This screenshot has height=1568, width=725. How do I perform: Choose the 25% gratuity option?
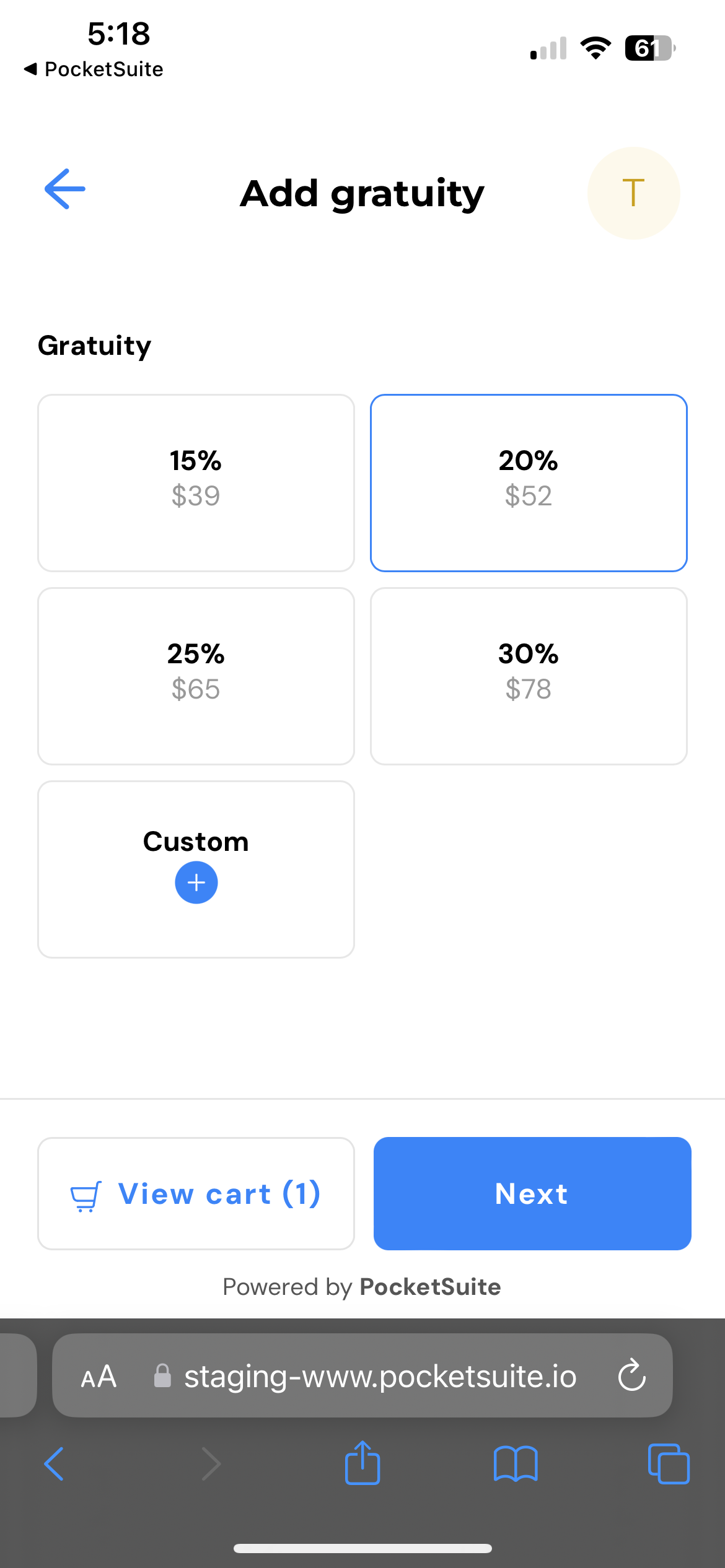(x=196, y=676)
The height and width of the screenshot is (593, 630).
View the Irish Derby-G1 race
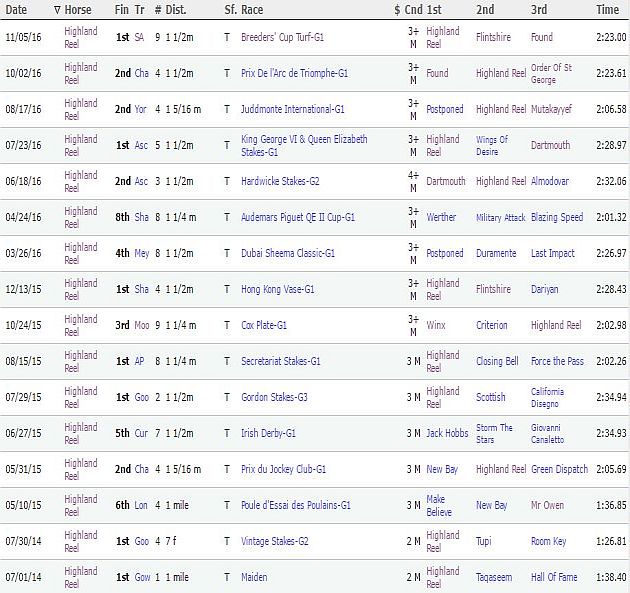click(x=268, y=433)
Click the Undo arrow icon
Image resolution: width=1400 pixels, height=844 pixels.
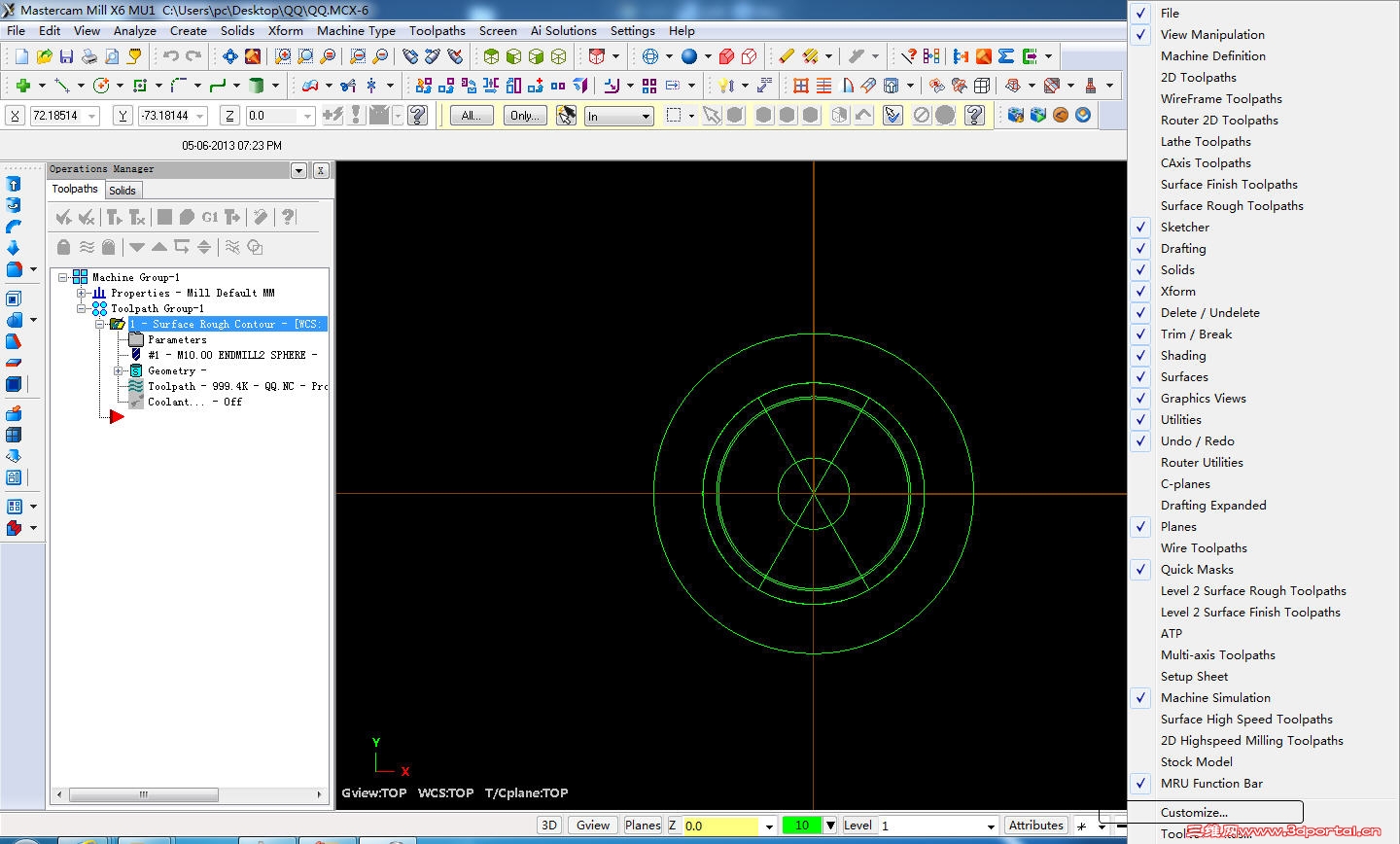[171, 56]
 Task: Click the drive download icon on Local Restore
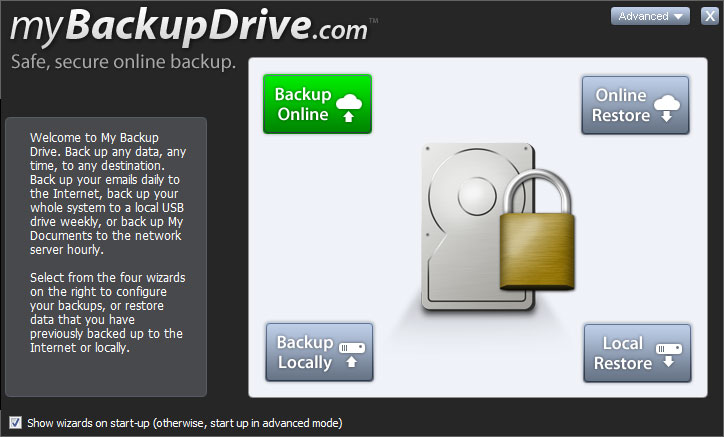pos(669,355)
━━━
**TASK ITEM:**
Print each line above exactly as it appears, excluding all images.

**OUTPUT:**
This screenshot has height=1568, width=725. How do I perform: Choose the 25% gratuity option?
(x=196, y=676)
The height and width of the screenshot is (593, 630).
View the Irish Derby-G1 race
click(x=268, y=433)
Click the Undo arrow icon
Image resolution: width=1400 pixels, height=844 pixels.
[171, 56]
 Task: Click the drive download icon on Local Restore
pos(669,355)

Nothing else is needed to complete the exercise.